Your answer should restate each line of the data below word for word.

Recorded data
################

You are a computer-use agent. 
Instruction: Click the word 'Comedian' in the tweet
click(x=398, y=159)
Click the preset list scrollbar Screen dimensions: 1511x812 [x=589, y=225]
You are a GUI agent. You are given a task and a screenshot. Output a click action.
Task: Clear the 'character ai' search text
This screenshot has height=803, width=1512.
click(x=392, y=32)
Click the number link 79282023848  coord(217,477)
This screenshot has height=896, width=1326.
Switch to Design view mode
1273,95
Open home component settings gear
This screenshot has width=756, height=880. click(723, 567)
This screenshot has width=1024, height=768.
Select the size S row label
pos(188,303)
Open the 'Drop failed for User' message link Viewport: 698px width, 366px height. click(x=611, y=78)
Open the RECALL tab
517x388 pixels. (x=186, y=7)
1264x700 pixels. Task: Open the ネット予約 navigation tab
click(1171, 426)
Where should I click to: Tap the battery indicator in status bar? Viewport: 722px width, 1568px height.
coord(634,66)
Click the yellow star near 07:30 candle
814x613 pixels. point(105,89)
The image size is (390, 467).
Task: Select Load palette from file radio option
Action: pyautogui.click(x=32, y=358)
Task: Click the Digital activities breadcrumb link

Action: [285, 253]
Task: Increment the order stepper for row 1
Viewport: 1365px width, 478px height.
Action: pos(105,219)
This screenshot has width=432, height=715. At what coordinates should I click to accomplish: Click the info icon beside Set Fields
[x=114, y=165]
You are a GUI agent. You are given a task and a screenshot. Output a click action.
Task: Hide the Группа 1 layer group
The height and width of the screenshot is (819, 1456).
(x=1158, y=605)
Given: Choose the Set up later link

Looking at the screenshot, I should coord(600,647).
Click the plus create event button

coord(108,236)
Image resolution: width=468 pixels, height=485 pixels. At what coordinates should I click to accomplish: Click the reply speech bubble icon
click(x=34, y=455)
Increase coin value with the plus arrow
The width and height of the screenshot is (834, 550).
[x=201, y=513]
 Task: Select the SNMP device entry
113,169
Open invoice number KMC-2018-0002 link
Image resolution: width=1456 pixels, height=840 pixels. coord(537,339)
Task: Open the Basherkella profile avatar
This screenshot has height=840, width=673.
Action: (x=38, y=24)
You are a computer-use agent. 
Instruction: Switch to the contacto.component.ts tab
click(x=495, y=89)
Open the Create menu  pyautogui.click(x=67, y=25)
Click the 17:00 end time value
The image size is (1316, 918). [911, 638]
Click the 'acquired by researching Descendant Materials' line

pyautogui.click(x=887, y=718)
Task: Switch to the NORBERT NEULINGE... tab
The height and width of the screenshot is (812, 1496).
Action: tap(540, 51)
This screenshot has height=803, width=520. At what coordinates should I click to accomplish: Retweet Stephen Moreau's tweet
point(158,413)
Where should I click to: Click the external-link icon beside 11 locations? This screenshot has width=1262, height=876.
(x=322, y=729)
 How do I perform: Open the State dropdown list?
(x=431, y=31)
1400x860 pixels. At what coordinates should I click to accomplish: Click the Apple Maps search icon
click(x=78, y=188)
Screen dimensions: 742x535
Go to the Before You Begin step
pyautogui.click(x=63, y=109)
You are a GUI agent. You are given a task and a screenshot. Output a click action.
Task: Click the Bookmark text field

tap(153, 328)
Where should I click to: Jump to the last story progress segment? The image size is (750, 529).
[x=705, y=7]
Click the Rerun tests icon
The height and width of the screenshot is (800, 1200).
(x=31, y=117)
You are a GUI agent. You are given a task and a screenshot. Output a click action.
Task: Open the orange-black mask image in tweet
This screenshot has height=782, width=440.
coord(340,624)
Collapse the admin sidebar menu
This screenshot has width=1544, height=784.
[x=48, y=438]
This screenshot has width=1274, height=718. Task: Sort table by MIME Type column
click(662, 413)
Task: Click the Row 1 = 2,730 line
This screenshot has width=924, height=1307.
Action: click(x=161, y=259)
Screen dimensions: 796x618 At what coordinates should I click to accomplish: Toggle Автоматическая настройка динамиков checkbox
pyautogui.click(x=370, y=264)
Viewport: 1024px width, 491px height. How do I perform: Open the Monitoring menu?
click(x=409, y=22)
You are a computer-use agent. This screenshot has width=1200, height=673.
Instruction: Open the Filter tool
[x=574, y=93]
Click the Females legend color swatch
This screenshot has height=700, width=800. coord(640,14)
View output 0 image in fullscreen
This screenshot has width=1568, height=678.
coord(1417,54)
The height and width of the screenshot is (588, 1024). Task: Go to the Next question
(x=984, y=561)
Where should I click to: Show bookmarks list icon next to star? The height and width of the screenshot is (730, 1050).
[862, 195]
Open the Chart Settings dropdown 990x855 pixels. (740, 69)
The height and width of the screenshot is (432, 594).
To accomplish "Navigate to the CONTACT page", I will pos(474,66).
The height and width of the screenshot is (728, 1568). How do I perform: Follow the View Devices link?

################

EXERCISE SOLUTION:
You are a computer-use agent. 
Instruction: Click the word 'Comedian' in the tweet
click(x=398, y=159)
Click the preset list scrollbar Screen dimensions: 1511x812 [x=589, y=225]
You are a GUI agent. You are given a task and a screenshot. Output a click action.
Task: Clear the 'character ai' search text
This screenshot has height=803, width=1512.
click(x=392, y=32)
Click the number link 79282023848  coord(217,477)
This screenshot has height=896, width=1326.
Switch to Design view mode
1273,95
Open home component settings gear
This screenshot has width=756, height=880. click(723, 567)
This screenshot has width=1024, height=768.
Select the size S row label
pos(188,303)
Open the 'Drop failed for User' message link Viewport: 698px width, 366px height. click(x=611, y=78)
Open the RECALL tab
517x388 pixels. (x=186, y=7)
1264x700 pixels. Task: Open the ネット予約 navigation tab
click(1171, 426)
Where should I click to: Tap the battery indicator in status bar? Viewport: 722px width, 1568px height.
coord(634,66)
Click the yellow star near 07:30 candle
814x613 pixels. point(105,89)
The image size is (390, 467).
Task: Select Load palette from file radio option
Action: pyautogui.click(x=32, y=358)
Task: Click the Digital activities breadcrumb link

Action: [285, 253]
Task: Increment the order stepper for row 1
Viewport: 1365px width, 478px height.
Action: pos(105,219)
This screenshot has width=432, height=715. At what coordinates should I click to accomplish: Click the info icon beside Set Fields
[x=114, y=165]
You are a GUI agent. You are given a task and a screenshot. Output a click action.
Task: Hide the Группа 1 layer group
The height and width of the screenshot is (819, 1456).
(x=1158, y=605)
Given: Choose the Set up later link

Looking at the screenshot, I should coord(600,647).
Click the plus create event button

coord(108,236)
Image resolution: width=468 pixels, height=485 pixels. At what coordinates should I click to accomplish: Click the reply speech bubble icon
click(x=34, y=455)
Increase coin value with the plus arrow
The width and height of the screenshot is (834, 550).
[x=201, y=513]
 Task: Select the SNMP device entry
113,169
Open invoice number KMC-2018-0002 link
Image resolution: width=1456 pixels, height=840 pixels. coord(537,339)
Task: Open the Basherkella profile avatar
This screenshot has height=840, width=673.
Action: (x=38, y=24)
You are a computer-use agent. 
Instruction: Switch to the contacto.component.ts tab
click(x=495, y=89)
Open the Create menu  pyautogui.click(x=67, y=25)
Click the 17:00 end time value
The image size is (1316, 918). [911, 638]
Click the 'acquired by researching Descendant Materials' line

pyautogui.click(x=887, y=718)
Task: Switch to the NORBERT NEULINGE... tab
The height and width of the screenshot is (812, 1496).
Action: tap(540, 51)
This screenshot has height=803, width=520. At what coordinates should I click to accomplish: Retweet Stephen Moreau's tweet
point(158,413)
Where should I click to: Click the external-link icon beside 11 locations? This screenshot has width=1262, height=876.
(x=322, y=729)
 How do I perform: Open the State dropdown list?
(x=431, y=31)
1400x860 pixels. At what coordinates should I click to accomplish: Click the Apple Maps search icon
click(x=78, y=188)
Screen dimensions: 742x535
Go to the Before You Begin step
pyautogui.click(x=63, y=109)
You are a GUI agent. You are given a task and a screenshot. Output a click action.
Task: Click the Bookmark text field

tap(153, 328)
Where should I click to: Jump to the last story progress segment? The image size is (750, 529).
[x=705, y=7]
Click the Rerun tests icon
The height and width of the screenshot is (800, 1200).
(x=31, y=117)
You are a GUI agent. You are given a task and a screenshot. Output a click action.
Task: Open the orange-black mask image in tweet
This screenshot has height=782, width=440.
coord(340,624)
Collapse the admin sidebar menu
This screenshot has width=1544, height=784.
[x=48, y=438]
This screenshot has width=1274, height=718. Task: Sort table by MIME Type column
click(662, 413)
Task: Click the Row 1 = 2,730 line
This screenshot has width=924, height=1307.
Action: click(x=161, y=259)
Screen dimensions: 796x618 At what coordinates should I click to accomplish: Toggle Автоматическая настройка динамиков checkbox
pyautogui.click(x=370, y=264)
Viewport: 1024px width, 491px height. How do I perform: Open the Monitoring menu?
click(x=409, y=22)
You are a computer-use agent. This screenshot has width=1200, height=673.
Instruction: Open the Filter tool
[x=574, y=93]
Click the Females legend color swatch
This screenshot has height=700, width=800. coord(640,14)
View output 0 image in fullscreen
This screenshot has width=1568, height=678.
coord(1417,54)
The height and width of the screenshot is (588, 1024). Task: Go to the Next question
(x=984, y=561)
Where should I click to: Show bookmarks list icon next to star? The height and width of the screenshot is (730, 1050).
[862, 195]
Open the Chart Settings dropdown 990x855 pixels. (740, 69)
The height and width of the screenshot is (432, 594).
To accomplish "Navigate to the CONTACT page", I will pos(474,66).
The height and width of the screenshot is (728, 1568). How do I perform: Follow the View Devices link?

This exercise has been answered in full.